## TEXT SECTION
┄┄┄┄┄┄

How these volumes running into several thousand pages reached the safe coffers of our national repository is a story worth telling. Shridhar Vasudev Sohoni, the Commissioner of Tirhut Division in the mid-1950s, has narrated his discovery of these folios in the record room of his office in a somewhat dramatic manner. This was the same office from which L.F. Morshead, his colonial predecessor, had ordered Gandhi to be externed. Sohoni tells us how at the end of a day’s work in August 1955, he chanced upon a worm-eaten bundle of papers which turned out to be the collection of these peasant testimonies. He showed these to Rajendra Prasad, Gandhi’s trusted lieutenant, now the President of India, who was immensely pleased at this discovery and wished copies to be made, with the active involvement of Ramnavami Prasad, one of the original band of testimony recorders. The President also desired that one set of these registers be made for his personal collection. A few months later, Mritunjay Prasad, the President’s son, gave some of these Registers to Commissioner Sohoni. It appears that five typed volumes of these peasant affirmations were deposited soon after in the Sadaqat Ashram, Patna, the Ashram founded by Maulana Mazhar-ul-Haq, a close friend, referred to by Gandhi in the original Gujarati version of his Autobiography as the ‘Simple Bihari’—lawyer nationalist.
It is rare indeed when thousands of peasants seek out a Mahatma-in-the-making and recount in telling detail the onerous conditions under which they toiled for the indigo sahibs of Champaran. The arrival of Gandhi in the district in April 1917, his desire to make inquiries into the indigo situation, the official turnaround in permitting his investigations, these are the motifs common to most accounts. This, however, is to foreshorten Gandhi’s encounter with the ‘indigo peasants’
Basing himself on these hitherto unknown volumes, K.K. Datta, the foremost historian of colonial Bihar, conveyed their discovery to the Indian Historical Records Commission in 1958. The full set of eight folio volumes, along with an index, was handed over by Mritunjay Prasad to the National Archives in early November 1973. This is clearly the original manuscript set of testimonies, for the thumb impressions of peasants and the signatures of the lawyer-transcribers have remained unsmudged by the passage of time. In a sense, this is what Gandhi had in mind while issuing detailed instructions for ‘workers’ for the recording of these peasant voices—a collation for immediate use, for his personal understanding of the situation, and as historical document. And what an archive it has turned out to be!
Gandhi’s own recollection of such testimony-gathering helps us peep into the world of ‘indigo peasants’, who unmindful of the threat of the planters, were now stepping out of their villages to have their say before his associates.
Crowds of peasants came to make their statements and they were followed by an army of companions who filled the compound and the garden to overflowing. The efforts of my companions to save me from darshan– seekers were often of no avail, and I had to be exhibited for darshan at particular hours.

┄┄┄┄┄┄

## DIRECTION 1
Answer these questions from the passage on the Champaran peasant testimonies.
(a) In what month and year did Sohoni come upon the worm-eaten bundle of papers?
(b) To which body did K.K. Datta convey the discovery of the volumes, and in what year?
(c) Who handed the full set of eight folio volumes to the National Archives?
## DIRECTION 2
Write the next part of the passage on the Champaran peasant testimonies, picking up after its final sentence.

## DATASET CONTENT
┄┄┄┄┄┄

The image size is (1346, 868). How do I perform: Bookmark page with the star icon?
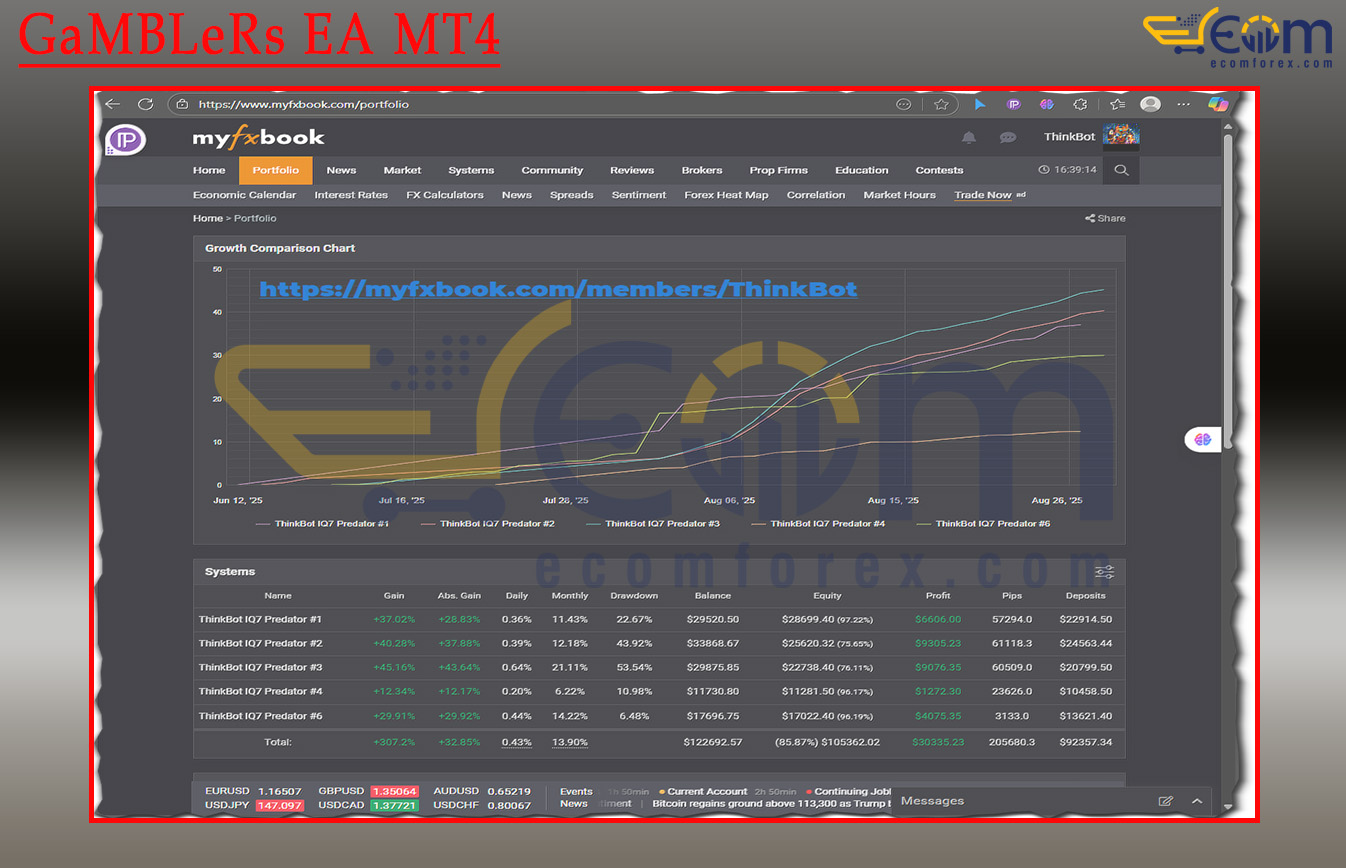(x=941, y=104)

┄┄┄┄┄┄

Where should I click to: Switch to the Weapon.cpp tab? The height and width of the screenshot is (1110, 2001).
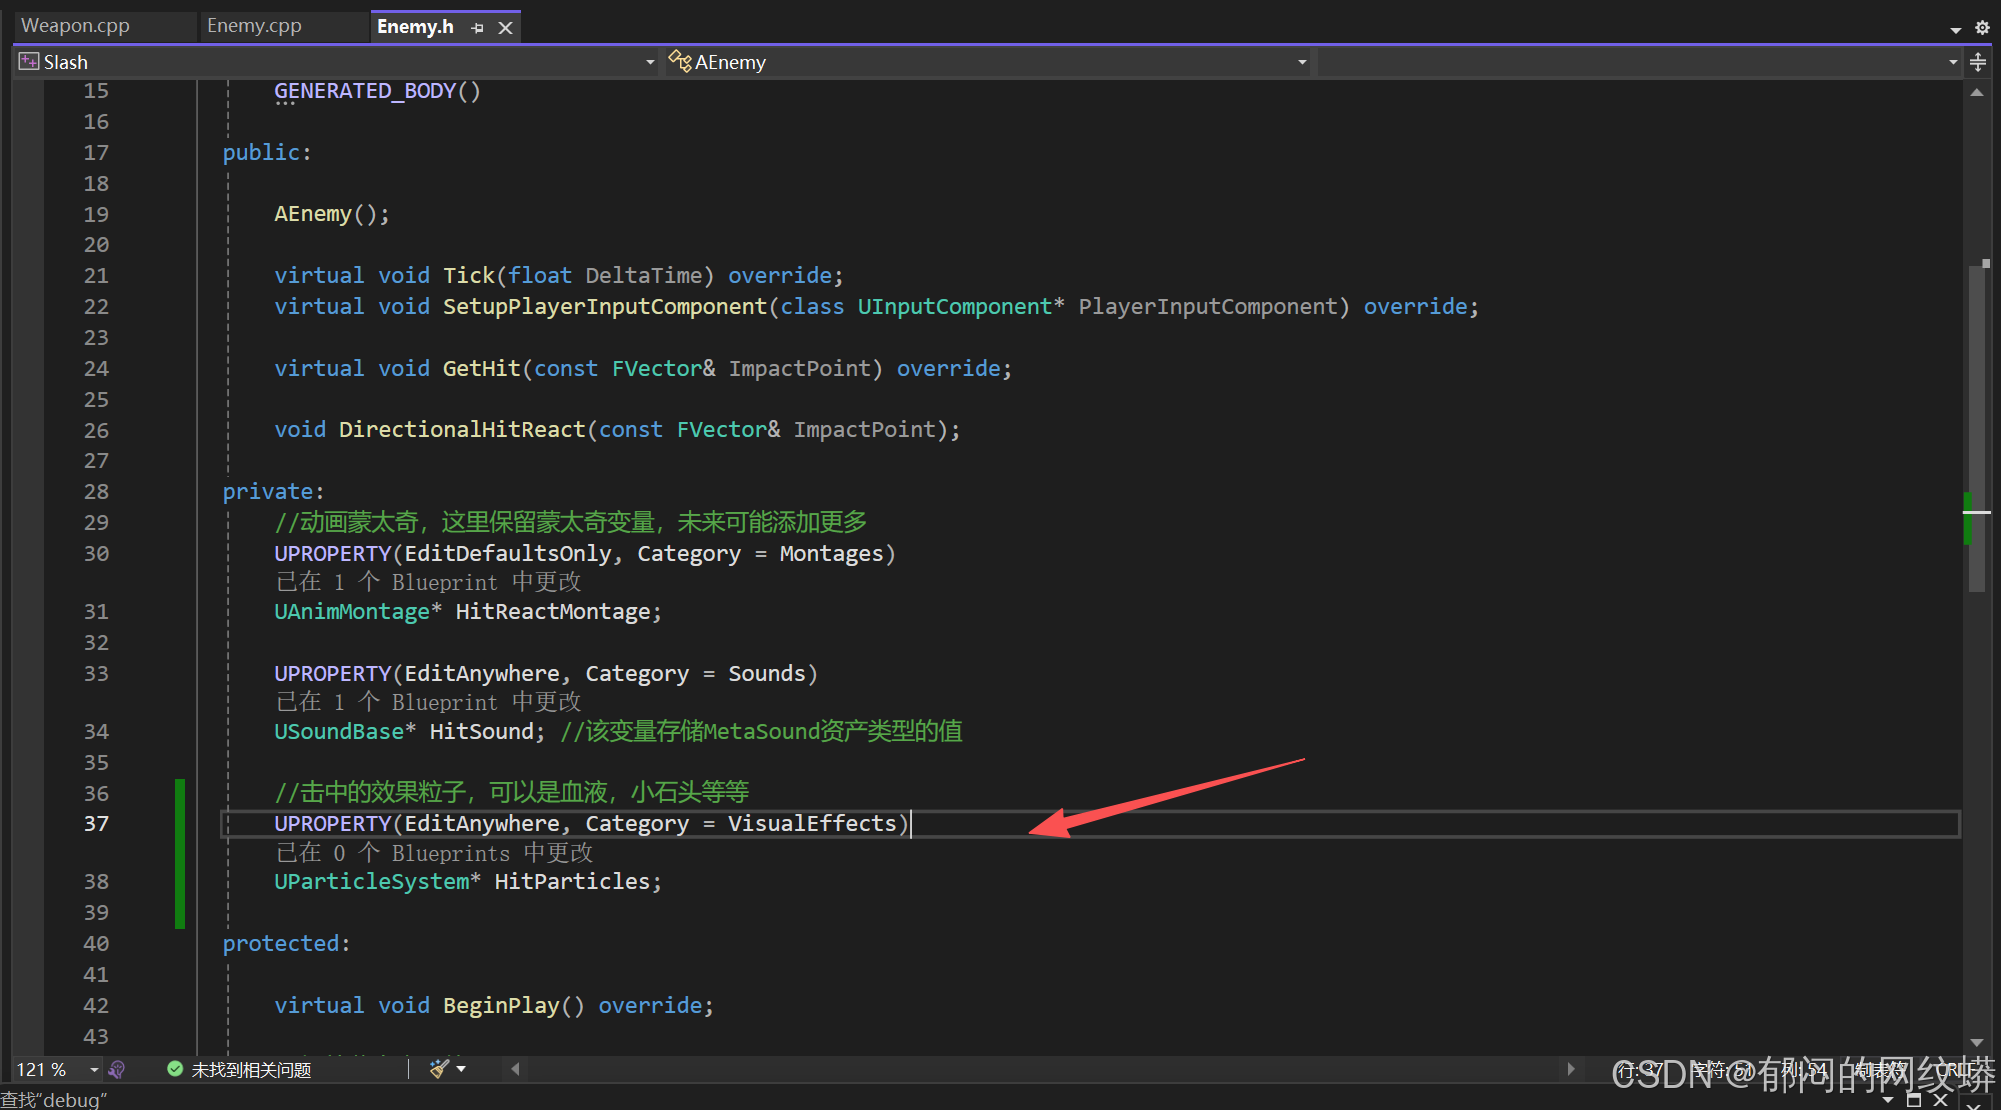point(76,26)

┄┄┄┄┄┄

## EXPECTED OUTPUT 1
(a) August 1955
(b) The Indian Historical Records Commission, in 1958
(c) Mritunjay Prasad

## EXPECTED OUTPUT 2
It is tempting to visualize Gandhi’s assistants writing up the peasants’ izhār—lit. to articulate (Rajendra Prasad’s words). Hundreds of peasants have gathered at Hazarimal’s dharamshala, an outwork of a factory or, to deploy a colonial trope, ‘under the cool shade of a Banyan tree’. As there is no roll call for peasants to come forward to ‘testify’, there is some confusion as to who goes first. Or, as seems more likely, a small crowd gathers near the writing table of Dharnidhar or Rajendra Prasad. The peasant, or a group from the same village who gather round the desk are asked a routine set of questions about their present and past travails. It is doubtful whether they were simply told, as often happens in a court of law: tumko kya kahna māngta?—‘go ahead and say what you have to say’ in local Bhojpuri. More likely, Moti Raut, resigned to submission, the boy Afdar, forced to graze large herds of cattle on the field of Raj Kumar Shukla, or Jhunia, the disconsolate old widow, is asked to repeat, or pause a bit so that a Dharnidhar could write down their story. It is quite surprising that there is only a single case of crossing out and rewriting, and that too in the case of an affirmation taken down—no doubt with some lingual assistance—by Gandhi himself.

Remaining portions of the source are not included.